■ **What you should do**: The entries that follow include a run beginning at the line with "You are a GUI" and ending at the line with "The width and height of the screenshot is (720, 507)."; restate that run word for word and leave the rest out.

Source records:
◆ ◆ ◆

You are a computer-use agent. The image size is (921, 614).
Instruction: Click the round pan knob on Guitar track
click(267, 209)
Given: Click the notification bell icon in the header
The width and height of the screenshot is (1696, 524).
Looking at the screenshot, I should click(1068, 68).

◆ ◆ ◆

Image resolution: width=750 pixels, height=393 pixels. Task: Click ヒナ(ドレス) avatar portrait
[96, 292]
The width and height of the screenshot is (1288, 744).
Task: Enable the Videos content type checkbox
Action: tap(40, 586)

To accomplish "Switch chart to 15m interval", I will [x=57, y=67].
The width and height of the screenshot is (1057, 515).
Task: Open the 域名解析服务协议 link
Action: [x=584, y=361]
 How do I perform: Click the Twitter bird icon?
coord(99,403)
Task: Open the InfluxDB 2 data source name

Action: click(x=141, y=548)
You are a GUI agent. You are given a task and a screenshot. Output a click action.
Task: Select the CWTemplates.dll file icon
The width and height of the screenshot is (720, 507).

◆ ◆ ◆

■ **Output**:
You are a GUI agent. You are given a task and a screenshot. Output a click action.
Task: Select the CWTemplates.dll file icon
The width and height of the screenshot is (720, 507).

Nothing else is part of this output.